I have a cluster with 9 nodes:
ES Version: 6.4.0
Running on ubuntu 16.04.4.
openjdk version "1.8.0_171" OpenJDK Runtime Environment (build 1.8.0_171-8u171-b11-0ubuntu0.16.04.1-b11) OpenJDK 64-Bit Server VM (build 25.171-b11, mixed mode)
Our four data nodes have the same configuration, and the hardware is identical.
The hardware looks like this:
28 gb RAM,
ES is configured to use 14gb heap:
And this is the GC configuration:
-XX:+UseConcMarkSweepGC -XX:CMSInitiatingOccupancyFraction=75 -XX:+UseCMSInitiatingOccupancyOnly
This graph shows heap usage:
So node 01 and 02 are slowly using up the heap, and then gc kicks in at 75%.

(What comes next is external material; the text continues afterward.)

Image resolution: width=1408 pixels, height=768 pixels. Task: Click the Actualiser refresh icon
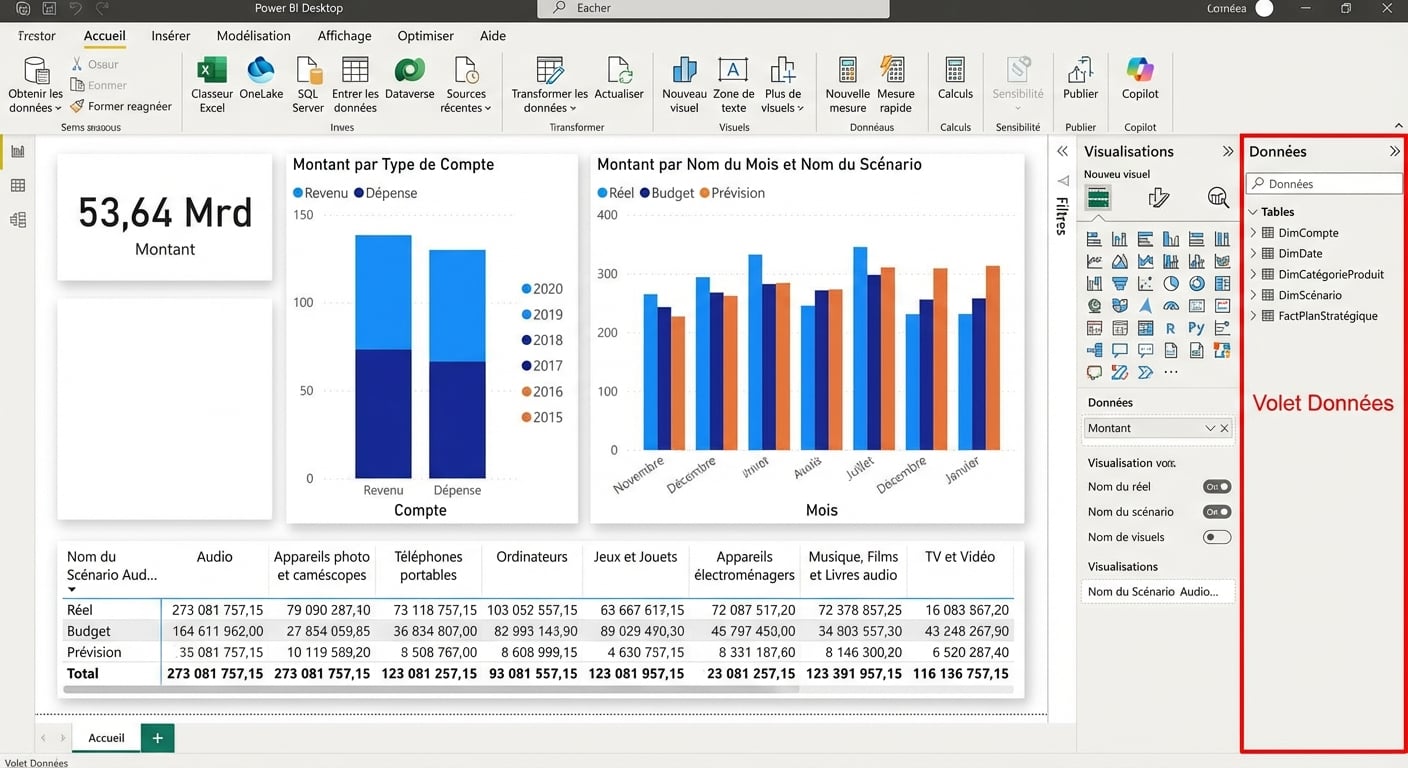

Node 03 and 04 on the other hand use up the heap fast, and then gc kicks in at 75%.
03 and 04 also log a ton of these:
[2018-11-28T10:43:10,540][INFO ][o.e.m.j.JvmGcMonitorService] [escl01data04] [gc] overhead, spent [292ms] collecting in the last [1s]

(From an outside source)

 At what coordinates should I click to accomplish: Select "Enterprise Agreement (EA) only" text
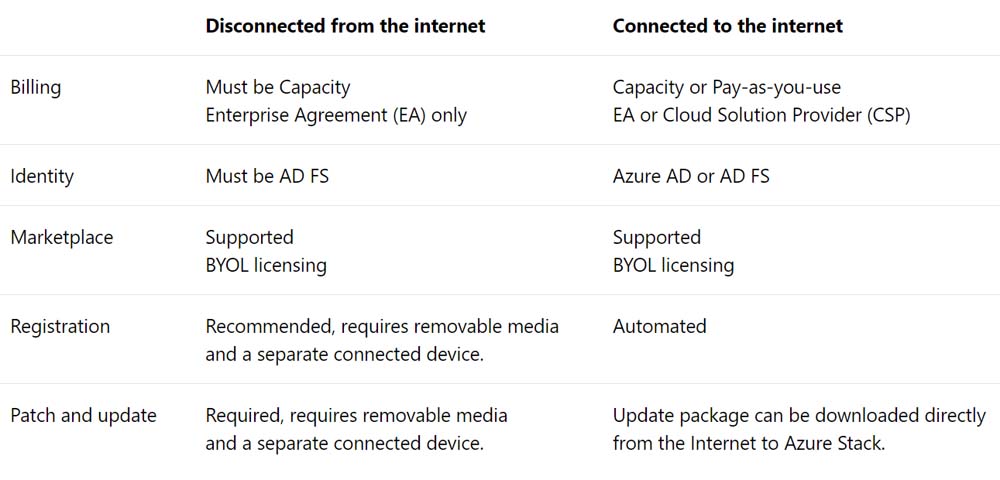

All of our indices have 2 primary shards and 2 replica, and this is evenly distributed over the four nodes.
Anyone have any idea what might cause this?
I have compared jvm.options, elasticsearch.yml, java version, elastic version and service configuration. All are identical.
I've also checked amount of connections to the nodes, and they seem to look the same for each machine. Same with thread count, hoovering around 500ish threads.
And I've already tried restarting all nodes (not just the data nodes).